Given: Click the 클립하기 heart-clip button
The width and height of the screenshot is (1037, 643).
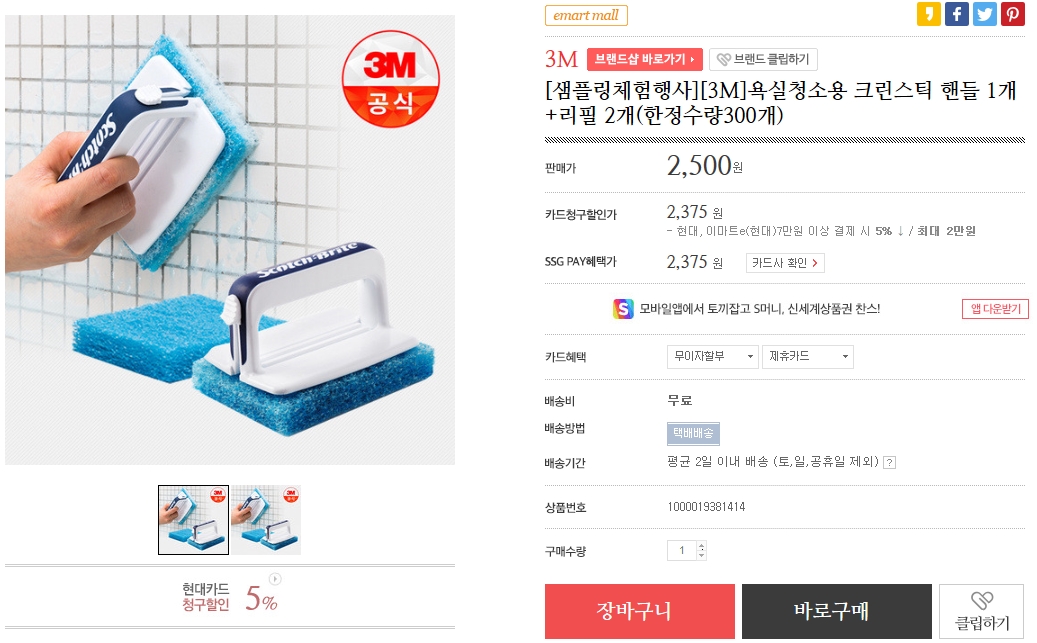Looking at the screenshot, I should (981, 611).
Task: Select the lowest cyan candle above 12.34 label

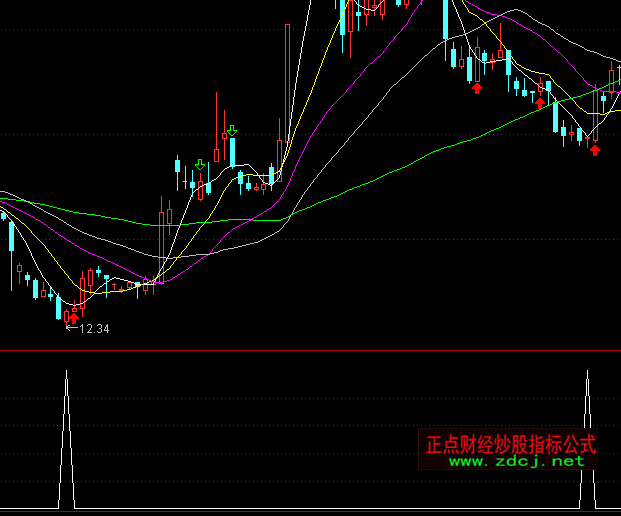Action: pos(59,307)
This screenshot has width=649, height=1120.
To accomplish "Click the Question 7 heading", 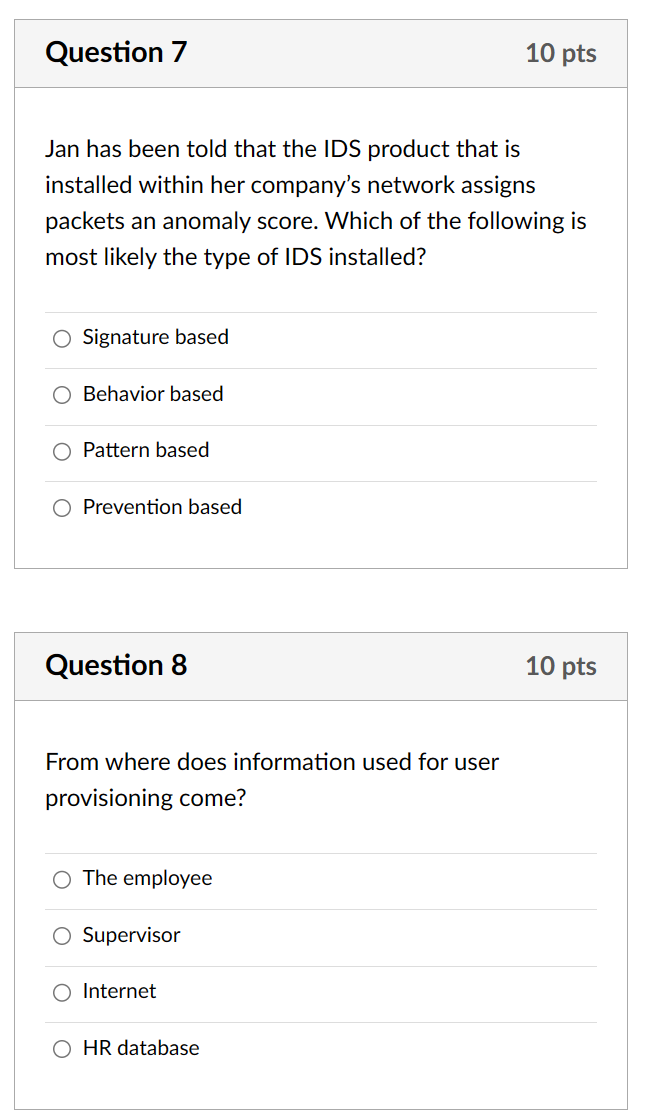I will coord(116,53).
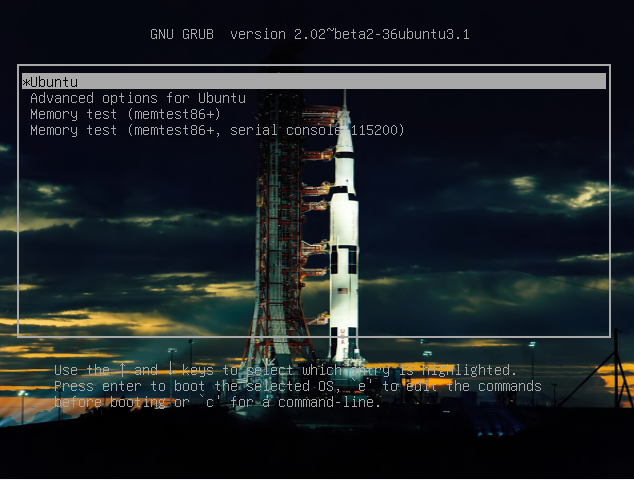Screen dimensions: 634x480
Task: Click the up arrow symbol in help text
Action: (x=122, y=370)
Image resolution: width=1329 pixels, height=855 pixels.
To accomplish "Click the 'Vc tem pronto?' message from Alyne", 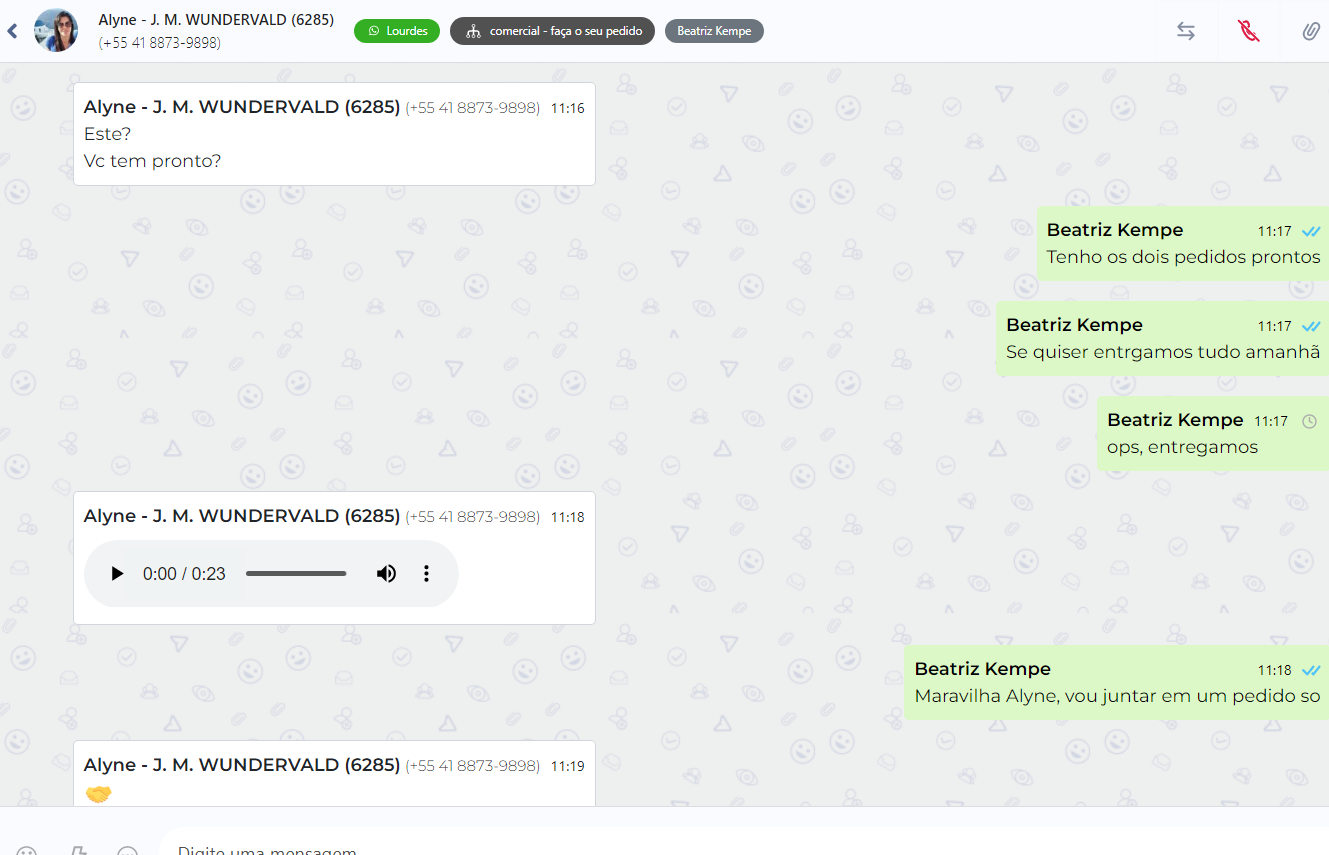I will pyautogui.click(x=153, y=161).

Directions: Starting at the top of the listing above, please restate word for word each line up to and including the one that holds "This screenshot has width=649, height=1120.", omitting every image.

Answer for this exercise:
Given: Click the 클립하기 heart-clip button
The width and height of the screenshot is (1037, 643).
Looking at the screenshot, I should (981, 611).
Task: Select the lowest cyan candle above 12.34 label

Action: pos(59,307)
This screenshot has width=649, height=1120.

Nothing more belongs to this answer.